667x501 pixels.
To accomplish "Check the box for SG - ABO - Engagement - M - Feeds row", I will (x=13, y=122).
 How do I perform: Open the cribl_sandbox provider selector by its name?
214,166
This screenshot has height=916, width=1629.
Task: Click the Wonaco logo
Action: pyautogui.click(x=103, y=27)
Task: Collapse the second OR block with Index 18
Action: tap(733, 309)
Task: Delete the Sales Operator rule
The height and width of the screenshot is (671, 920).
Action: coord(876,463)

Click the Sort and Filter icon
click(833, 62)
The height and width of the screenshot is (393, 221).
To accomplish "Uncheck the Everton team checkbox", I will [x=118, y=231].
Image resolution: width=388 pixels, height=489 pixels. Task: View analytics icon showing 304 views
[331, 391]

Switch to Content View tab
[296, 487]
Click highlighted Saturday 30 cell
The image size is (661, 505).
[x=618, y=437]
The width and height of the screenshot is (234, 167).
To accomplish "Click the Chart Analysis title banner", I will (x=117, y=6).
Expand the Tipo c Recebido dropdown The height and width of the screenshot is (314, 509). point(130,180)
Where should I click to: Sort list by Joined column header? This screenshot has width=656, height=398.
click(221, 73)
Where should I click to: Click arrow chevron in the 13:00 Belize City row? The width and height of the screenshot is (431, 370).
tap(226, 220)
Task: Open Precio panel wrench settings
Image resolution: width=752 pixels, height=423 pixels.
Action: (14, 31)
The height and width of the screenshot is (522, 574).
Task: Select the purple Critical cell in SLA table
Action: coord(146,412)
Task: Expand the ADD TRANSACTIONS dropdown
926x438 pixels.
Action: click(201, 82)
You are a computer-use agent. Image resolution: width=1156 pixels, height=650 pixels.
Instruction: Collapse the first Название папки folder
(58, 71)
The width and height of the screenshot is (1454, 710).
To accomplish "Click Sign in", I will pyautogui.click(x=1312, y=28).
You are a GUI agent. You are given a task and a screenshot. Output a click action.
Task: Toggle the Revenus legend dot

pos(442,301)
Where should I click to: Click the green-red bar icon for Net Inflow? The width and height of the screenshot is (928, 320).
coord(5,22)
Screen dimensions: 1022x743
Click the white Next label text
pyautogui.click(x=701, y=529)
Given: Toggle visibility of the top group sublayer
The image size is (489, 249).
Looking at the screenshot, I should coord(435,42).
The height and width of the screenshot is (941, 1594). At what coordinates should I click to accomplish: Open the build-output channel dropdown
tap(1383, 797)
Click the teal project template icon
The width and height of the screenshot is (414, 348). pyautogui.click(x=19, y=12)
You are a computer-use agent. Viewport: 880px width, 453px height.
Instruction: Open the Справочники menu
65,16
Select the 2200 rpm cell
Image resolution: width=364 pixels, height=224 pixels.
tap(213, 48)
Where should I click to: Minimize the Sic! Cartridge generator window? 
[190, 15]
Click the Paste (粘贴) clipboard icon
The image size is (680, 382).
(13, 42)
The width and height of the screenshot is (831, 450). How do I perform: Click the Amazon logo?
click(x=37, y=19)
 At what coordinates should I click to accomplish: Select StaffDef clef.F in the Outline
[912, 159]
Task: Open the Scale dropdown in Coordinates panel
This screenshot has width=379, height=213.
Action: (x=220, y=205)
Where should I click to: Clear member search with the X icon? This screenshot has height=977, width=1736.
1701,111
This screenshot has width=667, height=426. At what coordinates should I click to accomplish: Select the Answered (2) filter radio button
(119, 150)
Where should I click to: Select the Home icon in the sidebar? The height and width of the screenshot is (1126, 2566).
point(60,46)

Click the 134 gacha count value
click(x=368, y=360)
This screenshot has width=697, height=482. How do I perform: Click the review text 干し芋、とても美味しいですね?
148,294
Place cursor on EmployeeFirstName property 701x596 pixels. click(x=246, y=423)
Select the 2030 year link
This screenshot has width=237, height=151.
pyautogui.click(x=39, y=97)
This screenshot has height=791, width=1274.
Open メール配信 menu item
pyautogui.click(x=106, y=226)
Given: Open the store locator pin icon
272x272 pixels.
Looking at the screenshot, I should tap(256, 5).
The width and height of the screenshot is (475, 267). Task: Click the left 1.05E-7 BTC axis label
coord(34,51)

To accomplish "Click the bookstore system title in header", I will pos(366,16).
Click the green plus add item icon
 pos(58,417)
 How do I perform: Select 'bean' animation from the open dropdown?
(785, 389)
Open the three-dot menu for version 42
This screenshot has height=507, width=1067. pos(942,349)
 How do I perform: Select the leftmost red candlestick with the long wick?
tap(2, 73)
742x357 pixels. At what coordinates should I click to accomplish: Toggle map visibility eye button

Work to complete: Reproduce the records above verbatim, starting at the line that contains "Click the Paste (粘贴) clipboard icon" and ending at the line that contains "Looking at the screenshot, I should tap(256, 5).", both lines included.

Written response:
Click the Paste (粘贴) clipboard icon
The image size is (680, 382).
(13, 42)
The width and height of the screenshot is (831, 450). How do I perform: Click the Amazon logo?
click(x=37, y=19)
 At what coordinates should I click to accomplish: Select StaffDef clef.F in the Outline
[912, 159]
Task: Open the Scale dropdown in Coordinates panel
This screenshot has width=379, height=213.
Action: (x=220, y=205)
Where should I click to: Clear member search with the X icon? This screenshot has height=977, width=1736.
1701,111
This screenshot has width=667, height=426. At what coordinates should I click to accomplish: Select the Answered (2) filter radio button
(119, 150)
Where should I click to: Select the Home icon in the sidebar? The height and width of the screenshot is (1126, 2566).
point(60,46)

Click the 134 gacha count value
click(x=368, y=360)
This screenshot has width=697, height=482. How do I perform: Click the review text 干し芋、とても美味しいですね?
148,294
Place cursor on EmployeeFirstName property 701x596 pixels. click(x=246, y=423)
Select the 2030 year link
This screenshot has width=237, height=151.
pyautogui.click(x=39, y=97)
This screenshot has height=791, width=1274.
Open メール配信 menu item
pyautogui.click(x=106, y=226)
Given: Open the store locator pin icon
272x272 pixels.
Looking at the screenshot, I should tap(256, 5).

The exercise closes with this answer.